OPINIÃO - Raul Borges Guimarães

Data 23/10/2022
Horário 04:30

“— Olha. Agorinha, na Praça da Bandeira. Um rapaz foi atropelado. Estava juntinho de mim. Nessa distância. O fato é que caiu. Vinha um lotação raspando. Rente ao meio-fio. Apanha o cara. Em cheio. Joga longe. Há aquele bafafá. Corre pra cá, pra lá. O sujeito estava lá, estendido, morrendo 
— E daí?
— De repente, um outro cara aparece, ajoelha-se no asfalto. Apanha a cabeça do atropelado e dá-lhe um beijo na boca. (confuso e insatisfeito) — Que mais? (rindo) 
— Só. (desorientado) 
— Quer dizer que um sujeito beija outro na boca e não houve mais nada. Só isso? “

Assim começa a famosa peça teatral de Nelson Rodrigues, publicada em 1961. A trama se passa no Rio de Janeiro, quando um homem ferido de morte pede um último desejo a um cidadão que se aproxima.

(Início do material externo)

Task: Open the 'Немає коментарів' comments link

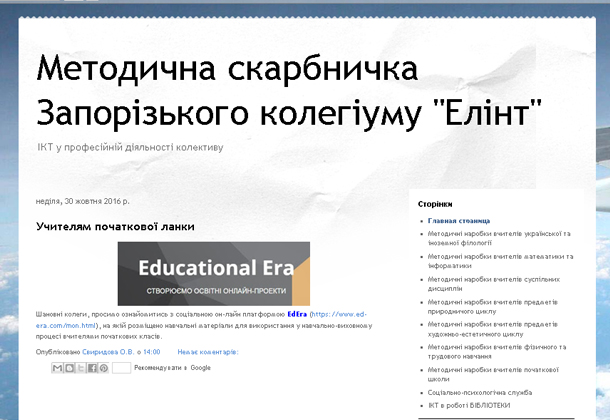Action: tap(208, 352)
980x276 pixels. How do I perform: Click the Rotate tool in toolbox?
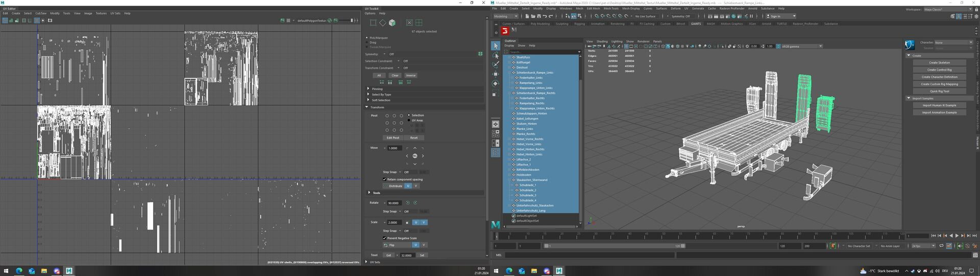coord(496,83)
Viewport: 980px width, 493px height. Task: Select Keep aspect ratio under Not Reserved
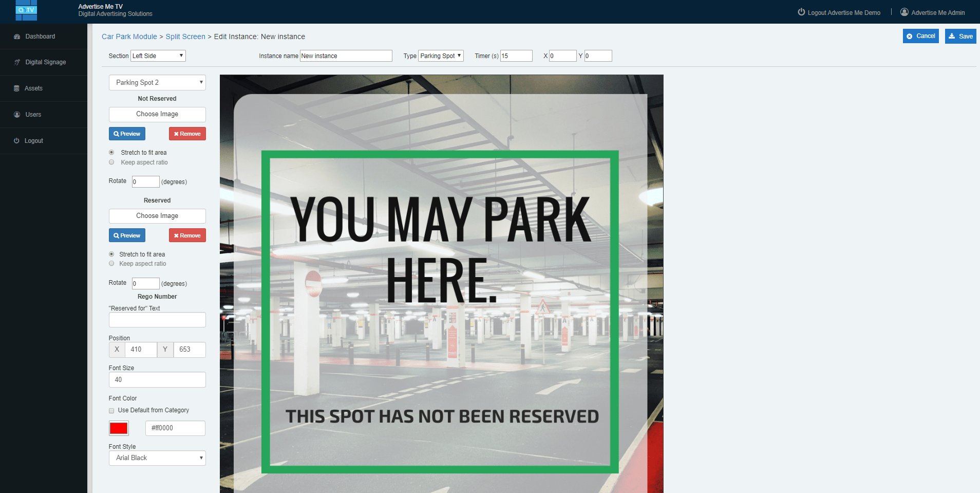[111, 162]
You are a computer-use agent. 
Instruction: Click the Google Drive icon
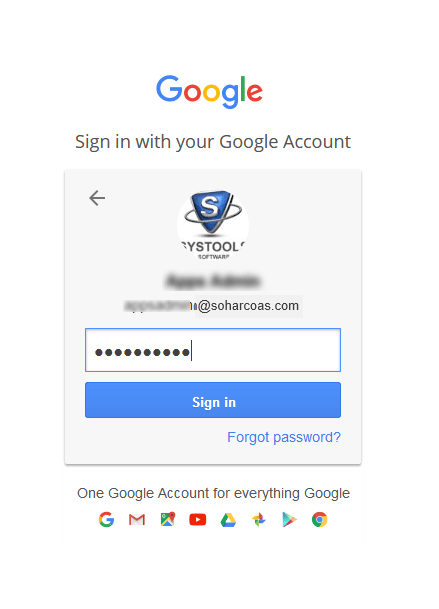(x=228, y=520)
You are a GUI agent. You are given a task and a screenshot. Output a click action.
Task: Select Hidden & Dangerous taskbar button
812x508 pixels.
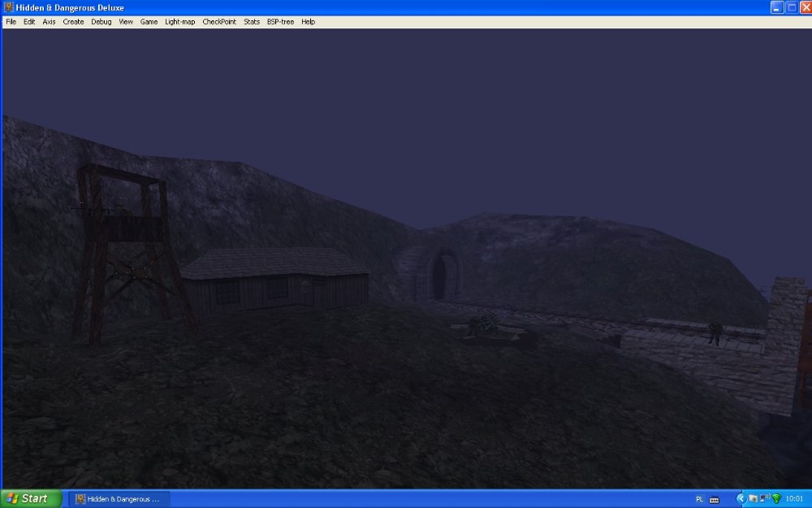pos(119,498)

Um delegado corrupto e um jornalista sensacionalista transformam o beijo inusitado numa “bomba” para desviar a atenção da opinião pública de um caso de agressão, algo que conhecemos hoje como fake news. 
Eu tomei contato com o famoso beijo através da adaptação de Bruno Barreto para o cinema em 1981. Mas nada melhor do que ler a peça escrita pelo próprio Nelson Rodrigues. É incrível como o texto é friamente cruel e revelador da dura face conservadora, puritana e preconceituosa da sociedade brasileira. 
Duas novelas da TV Globo exploraram o tema mais recentemente. Quem não se lembra da polêmica que envolveu o beijo de língua entre os atores Malvino e Leicam em “A Dona do pedaço” e o beijo gay no final recente de “Pantanal”? Infelizmente, passados quase 60 anos, vemos poucas mudanças. Salve o Nelson Rodrigues!